Element and text position data:
__________________________________________________
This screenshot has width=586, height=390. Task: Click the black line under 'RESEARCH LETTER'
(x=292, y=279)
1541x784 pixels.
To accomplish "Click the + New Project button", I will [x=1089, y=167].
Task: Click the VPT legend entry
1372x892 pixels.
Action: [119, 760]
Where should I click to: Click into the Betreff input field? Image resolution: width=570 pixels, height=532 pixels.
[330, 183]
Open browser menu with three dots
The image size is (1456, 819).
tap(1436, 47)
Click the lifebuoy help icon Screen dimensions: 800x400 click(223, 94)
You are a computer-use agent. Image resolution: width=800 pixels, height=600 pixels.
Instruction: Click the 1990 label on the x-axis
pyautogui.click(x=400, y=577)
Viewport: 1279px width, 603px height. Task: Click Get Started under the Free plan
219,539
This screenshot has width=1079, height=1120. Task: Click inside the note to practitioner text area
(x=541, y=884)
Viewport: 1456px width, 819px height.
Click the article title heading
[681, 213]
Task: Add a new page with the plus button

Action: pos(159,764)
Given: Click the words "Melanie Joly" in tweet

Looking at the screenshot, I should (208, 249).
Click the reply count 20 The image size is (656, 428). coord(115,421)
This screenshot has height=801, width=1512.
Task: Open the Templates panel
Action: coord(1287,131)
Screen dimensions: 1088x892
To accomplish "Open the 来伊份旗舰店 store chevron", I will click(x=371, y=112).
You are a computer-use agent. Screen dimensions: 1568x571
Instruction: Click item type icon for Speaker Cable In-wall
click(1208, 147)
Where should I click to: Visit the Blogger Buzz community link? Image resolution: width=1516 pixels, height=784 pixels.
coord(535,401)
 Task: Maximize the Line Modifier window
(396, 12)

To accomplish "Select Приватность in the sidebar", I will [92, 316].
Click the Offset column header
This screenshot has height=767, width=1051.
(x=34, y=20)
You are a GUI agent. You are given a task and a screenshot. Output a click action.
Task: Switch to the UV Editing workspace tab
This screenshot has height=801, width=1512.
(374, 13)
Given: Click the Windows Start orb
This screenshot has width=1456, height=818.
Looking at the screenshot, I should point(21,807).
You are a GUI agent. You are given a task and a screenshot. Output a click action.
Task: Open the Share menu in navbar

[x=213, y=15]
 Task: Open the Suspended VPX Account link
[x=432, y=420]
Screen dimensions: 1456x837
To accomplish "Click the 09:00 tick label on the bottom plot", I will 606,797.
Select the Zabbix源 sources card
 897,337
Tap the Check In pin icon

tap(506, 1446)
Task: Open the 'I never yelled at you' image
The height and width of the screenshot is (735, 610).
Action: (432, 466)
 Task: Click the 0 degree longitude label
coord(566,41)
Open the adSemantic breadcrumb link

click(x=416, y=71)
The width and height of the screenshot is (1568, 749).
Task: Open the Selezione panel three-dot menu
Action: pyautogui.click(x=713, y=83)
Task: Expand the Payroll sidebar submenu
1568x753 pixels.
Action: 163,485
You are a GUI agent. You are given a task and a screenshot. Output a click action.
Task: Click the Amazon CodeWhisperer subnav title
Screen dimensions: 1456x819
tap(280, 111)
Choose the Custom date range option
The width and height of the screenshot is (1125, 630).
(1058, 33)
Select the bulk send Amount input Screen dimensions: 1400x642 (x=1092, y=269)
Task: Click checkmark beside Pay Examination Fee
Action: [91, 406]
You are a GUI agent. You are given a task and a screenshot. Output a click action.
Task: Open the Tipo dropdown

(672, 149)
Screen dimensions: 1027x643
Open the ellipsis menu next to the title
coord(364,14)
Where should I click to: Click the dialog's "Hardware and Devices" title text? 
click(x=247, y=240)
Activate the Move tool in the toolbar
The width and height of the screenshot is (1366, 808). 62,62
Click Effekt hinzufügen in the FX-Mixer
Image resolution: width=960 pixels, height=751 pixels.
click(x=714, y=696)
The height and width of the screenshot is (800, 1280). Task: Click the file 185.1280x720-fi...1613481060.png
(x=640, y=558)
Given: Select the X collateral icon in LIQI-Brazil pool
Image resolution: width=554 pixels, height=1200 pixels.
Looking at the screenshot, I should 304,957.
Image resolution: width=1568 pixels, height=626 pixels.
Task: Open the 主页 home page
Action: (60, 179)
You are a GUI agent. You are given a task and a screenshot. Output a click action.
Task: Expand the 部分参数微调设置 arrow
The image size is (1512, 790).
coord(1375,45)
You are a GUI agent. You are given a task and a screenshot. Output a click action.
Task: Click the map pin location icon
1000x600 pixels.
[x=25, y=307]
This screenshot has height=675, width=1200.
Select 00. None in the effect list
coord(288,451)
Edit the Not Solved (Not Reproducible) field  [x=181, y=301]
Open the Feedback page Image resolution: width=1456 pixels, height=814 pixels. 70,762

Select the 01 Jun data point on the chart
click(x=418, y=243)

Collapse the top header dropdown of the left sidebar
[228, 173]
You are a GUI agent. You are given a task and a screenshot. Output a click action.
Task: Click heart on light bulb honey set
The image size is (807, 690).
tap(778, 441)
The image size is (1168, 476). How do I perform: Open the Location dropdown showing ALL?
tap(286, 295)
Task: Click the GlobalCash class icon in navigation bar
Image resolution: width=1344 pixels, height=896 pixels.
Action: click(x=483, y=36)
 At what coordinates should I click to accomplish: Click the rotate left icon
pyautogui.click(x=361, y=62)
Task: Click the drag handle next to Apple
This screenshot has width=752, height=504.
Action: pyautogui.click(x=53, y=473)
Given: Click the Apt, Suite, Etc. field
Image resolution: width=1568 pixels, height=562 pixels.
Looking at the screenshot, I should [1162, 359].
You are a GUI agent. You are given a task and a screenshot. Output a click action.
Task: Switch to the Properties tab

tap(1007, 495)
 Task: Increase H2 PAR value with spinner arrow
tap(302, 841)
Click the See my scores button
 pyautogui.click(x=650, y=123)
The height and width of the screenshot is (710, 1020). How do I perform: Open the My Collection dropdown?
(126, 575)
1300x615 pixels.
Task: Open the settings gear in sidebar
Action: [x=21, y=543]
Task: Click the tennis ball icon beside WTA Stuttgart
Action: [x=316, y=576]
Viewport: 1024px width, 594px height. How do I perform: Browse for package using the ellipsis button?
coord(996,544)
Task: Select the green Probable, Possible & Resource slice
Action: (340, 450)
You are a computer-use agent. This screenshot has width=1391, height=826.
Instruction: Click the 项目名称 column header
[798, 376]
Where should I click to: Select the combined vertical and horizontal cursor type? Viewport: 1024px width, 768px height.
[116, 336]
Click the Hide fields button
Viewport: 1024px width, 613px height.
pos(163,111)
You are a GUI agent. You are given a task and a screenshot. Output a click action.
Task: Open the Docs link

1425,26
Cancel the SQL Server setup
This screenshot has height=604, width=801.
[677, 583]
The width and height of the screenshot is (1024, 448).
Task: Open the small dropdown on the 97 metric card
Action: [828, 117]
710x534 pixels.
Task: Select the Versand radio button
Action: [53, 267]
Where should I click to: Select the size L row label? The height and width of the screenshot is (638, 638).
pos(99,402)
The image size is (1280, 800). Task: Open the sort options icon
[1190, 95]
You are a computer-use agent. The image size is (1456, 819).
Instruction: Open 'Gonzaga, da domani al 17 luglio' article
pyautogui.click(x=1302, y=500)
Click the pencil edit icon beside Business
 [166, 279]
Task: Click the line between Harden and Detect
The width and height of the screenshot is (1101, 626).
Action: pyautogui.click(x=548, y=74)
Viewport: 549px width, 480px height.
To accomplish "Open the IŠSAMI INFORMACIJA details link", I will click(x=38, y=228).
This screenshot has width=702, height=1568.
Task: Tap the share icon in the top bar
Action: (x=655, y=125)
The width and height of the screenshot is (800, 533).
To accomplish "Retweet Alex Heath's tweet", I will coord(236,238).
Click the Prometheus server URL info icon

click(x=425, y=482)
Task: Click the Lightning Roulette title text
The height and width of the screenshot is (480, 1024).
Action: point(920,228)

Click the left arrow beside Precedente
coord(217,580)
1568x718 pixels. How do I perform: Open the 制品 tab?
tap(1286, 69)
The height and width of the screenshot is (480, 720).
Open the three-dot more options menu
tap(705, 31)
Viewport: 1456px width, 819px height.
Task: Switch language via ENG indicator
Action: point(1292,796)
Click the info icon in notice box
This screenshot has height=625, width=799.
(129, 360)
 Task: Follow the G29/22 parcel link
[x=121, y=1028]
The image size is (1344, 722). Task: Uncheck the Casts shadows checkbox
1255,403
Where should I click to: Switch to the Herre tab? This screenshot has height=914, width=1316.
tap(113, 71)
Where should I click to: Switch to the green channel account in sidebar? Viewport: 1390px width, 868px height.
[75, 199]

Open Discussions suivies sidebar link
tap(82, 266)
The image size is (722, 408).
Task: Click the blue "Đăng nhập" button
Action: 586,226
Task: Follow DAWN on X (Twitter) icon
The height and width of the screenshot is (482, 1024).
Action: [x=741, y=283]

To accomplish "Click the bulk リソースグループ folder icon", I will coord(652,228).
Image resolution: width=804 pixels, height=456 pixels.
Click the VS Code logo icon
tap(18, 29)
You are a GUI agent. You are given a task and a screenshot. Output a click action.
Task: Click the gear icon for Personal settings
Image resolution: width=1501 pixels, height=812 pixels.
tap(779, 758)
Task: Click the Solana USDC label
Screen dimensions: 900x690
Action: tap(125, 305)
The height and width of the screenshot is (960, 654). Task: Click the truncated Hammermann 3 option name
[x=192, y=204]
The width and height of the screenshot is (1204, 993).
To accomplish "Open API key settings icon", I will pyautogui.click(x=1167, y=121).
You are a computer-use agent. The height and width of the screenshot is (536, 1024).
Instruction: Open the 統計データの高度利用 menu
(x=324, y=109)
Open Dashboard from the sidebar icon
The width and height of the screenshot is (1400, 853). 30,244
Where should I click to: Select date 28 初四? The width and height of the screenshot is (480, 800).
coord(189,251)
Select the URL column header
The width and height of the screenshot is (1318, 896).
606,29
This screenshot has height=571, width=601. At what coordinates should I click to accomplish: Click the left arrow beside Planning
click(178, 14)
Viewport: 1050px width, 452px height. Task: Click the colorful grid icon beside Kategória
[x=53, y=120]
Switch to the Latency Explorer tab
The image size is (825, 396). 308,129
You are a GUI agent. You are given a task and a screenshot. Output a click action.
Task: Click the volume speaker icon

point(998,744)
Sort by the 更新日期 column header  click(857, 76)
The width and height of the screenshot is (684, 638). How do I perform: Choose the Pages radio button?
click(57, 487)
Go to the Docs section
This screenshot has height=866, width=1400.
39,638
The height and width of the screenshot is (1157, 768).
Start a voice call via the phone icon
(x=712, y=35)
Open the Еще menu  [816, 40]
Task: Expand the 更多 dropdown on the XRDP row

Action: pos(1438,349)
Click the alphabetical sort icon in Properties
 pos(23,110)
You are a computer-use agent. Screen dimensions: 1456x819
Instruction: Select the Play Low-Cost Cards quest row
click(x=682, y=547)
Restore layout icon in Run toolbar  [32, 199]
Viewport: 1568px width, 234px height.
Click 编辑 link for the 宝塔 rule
__________________________________________________
What you are asked to do:
Please copy the listing lines between the line holding "Select the 01 Jun data point on the chart" and the line holding "Action: (340, 450)", inclusive, with every character unchanged.

Exercise solution:
Select the 01 Jun data point on the chart
click(x=418, y=243)

Collapse the top header dropdown of the left sidebar
[228, 173]
You are a GUI agent. You are given a task and a screenshot. Output a click action.
Task: Click heart on light bulb honey set
The image size is (807, 690).
tap(778, 441)
The image size is (1168, 476). How do I perform: Open the Location dropdown showing ALL?
tap(286, 295)
Task: Click the GlobalCash class icon in navigation bar
Image resolution: width=1344 pixels, height=896 pixels.
Action: click(x=483, y=36)
 At what coordinates should I click to accomplish: Click the rotate left icon
pyautogui.click(x=361, y=62)
Task: Click the drag handle next to Apple
This screenshot has width=752, height=504.
Action: pyautogui.click(x=53, y=473)
Given: Click the Apt, Suite, Etc. field
Image resolution: width=1568 pixels, height=562 pixels.
Looking at the screenshot, I should [1162, 359].
You are a GUI agent. You are given a task and a screenshot. Output a click action.
Task: Switch to the Properties tab

tap(1007, 495)
 Task: Increase H2 PAR value with spinner arrow
tap(302, 841)
Click the See my scores button
 pyautogui.click(x=650, y=123)
The height and width of the screenshot is (710, 1020). How do I perform: Open the My Collection dropdown?
(126, 575)
1300x615 pixels.
Task: Open the settings gear in sidebar
Action: [x=21, y=543]
Task: Click the tennis ball icon beside WTA Stuttgart
Action: [x=316, y=576]
Viewport: 1024px width, 594px height. How do I perform: Browse for package using the ellipsis button?
coord(996,544)
Task: Select the green Probable, Possible & Resource slice
Action: (340, 450)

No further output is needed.